Yeah, I think so, I'll set it to multi-pagesize.

> 
> > +
> > +	if (optind == argc - 1)
> > +		filename = argv[optind];
> > +	else
> > +		usage(argv[0]);
> > +
> > +	fd = open(filename, O_DIRECT | O_CREAT | O_TRUNC | O_RDWR, 0600);
> > +	if (fd == -1) {
> > +		perror("open");
> > +		return 1;
> > +	}
> > +
> > +	/* truncate the file to a special size at first */
> > +	if (tsize != 0) {
> > +		ftruncate(fd, tsize);
> > +		if (fd == -1) {
> > +			perror("ftruncate");
> > +			return 1;
> > +		}
> > +	}
> > +
> > +	err = posix_memalign(&buf, getpagesize(), buf_size);
> > +	if (err) {
> > +		fprintf(stderr, "error %s during %s\n",
> > +			strerror(err),
> > +			"posix_memalign");
> > +		return 1;
> > +	}
> > +	cmp_buf = malloc(buf_size);
> > +	memset(cmp_buf, IO_PATTERN, buf_size);
> > +
> > +	err = io_setup(5, &ctx);
> 
> Are you expecting to have 5 events ?

Sorry for this mistake, due to I use 5 events when I did test. I forgot to
change this.

> 
> > +	if (err) {
> > +		fprintf(stderr, "error %s during %s\n",
> > +			strerror(err),
> > +			"io_setup");
> > +		return 1;
> > +	}
> > +
> > +	bytes = 0;
> > +	/* Keep extending until size_KB */
> > +	while (bytes < size_KB * 1024) {
> > +		ssize_t sret;
> > +		int i;
> > +
> > +		memset(buf, IO_PATTERN, buf_size);
> > +
> > +		io_prep_pwrite(&iocb1, fd, buf, buf_size/2, \
> > +		               startoff + bytes + 0*buf_size/2);
> > +		io_prep_pwrite(&iocb2, fd, buf, buf_size/2, \
> > +		               startoff + bytes + 1*buf_size/2);
> 
> This is just a little bit confusing.

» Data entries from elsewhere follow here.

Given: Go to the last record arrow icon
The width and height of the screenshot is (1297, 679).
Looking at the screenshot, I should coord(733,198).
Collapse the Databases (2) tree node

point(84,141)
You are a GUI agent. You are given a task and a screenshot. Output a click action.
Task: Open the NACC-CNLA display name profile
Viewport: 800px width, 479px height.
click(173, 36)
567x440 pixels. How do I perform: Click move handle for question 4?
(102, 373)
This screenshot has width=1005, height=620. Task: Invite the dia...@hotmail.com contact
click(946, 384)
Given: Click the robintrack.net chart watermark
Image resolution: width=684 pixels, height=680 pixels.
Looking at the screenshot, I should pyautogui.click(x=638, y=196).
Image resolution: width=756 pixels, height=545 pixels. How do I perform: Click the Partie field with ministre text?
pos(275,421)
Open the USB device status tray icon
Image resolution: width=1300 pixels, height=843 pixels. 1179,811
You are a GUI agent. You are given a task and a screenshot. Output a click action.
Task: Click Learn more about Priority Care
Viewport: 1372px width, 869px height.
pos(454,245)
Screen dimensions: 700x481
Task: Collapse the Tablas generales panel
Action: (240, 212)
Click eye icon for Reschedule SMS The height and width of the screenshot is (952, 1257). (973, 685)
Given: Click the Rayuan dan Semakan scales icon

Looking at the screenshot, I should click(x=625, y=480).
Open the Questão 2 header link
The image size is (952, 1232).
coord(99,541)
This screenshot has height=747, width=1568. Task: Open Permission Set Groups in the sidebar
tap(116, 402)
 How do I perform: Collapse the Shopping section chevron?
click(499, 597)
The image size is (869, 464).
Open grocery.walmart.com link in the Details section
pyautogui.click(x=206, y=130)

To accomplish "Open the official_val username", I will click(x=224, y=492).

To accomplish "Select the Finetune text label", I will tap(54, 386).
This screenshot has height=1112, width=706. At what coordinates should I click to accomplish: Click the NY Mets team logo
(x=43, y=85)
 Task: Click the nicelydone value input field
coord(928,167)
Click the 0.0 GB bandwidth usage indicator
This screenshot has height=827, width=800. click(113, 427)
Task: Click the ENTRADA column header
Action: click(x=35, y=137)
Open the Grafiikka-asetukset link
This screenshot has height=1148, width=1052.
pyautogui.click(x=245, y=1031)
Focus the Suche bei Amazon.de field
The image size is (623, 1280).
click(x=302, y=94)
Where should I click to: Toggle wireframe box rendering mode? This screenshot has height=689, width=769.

I'd expect the write size to be a
> buffer size, not buffer size/2. Is there a reason you wanted to do it
> this way ?

The buf is used for below pread() too. We write twice separately at here,
so write buf/2 each time. Then read whole buf size once.

> 
> Also, do we need the size_KB ? I'd expect it would just do two writes.
> One starting in one block before i_size and ending before i_size but in
> the same block as i_size and the second starting beyond i_size but still
> in the same block as i_size.
> 
> I guess it does not hurt to be able to specify size_KB, but I wonder
> what was your reason to include it ?
> 
> Moreover I think it would be interesting to also allow the second write
> not to be aligned with i_size but still be in the same block. Something
> like:
> 
> 	io_prep_pwrite(&iocb1, fd, buf, buf_size, startoff);
> 	io_prep_pwrite(&iocb2, fd, buf, buf_size, startoff + buf_size + shift);
> 
> where "shift" (or whatever you want to call it) can be user specified.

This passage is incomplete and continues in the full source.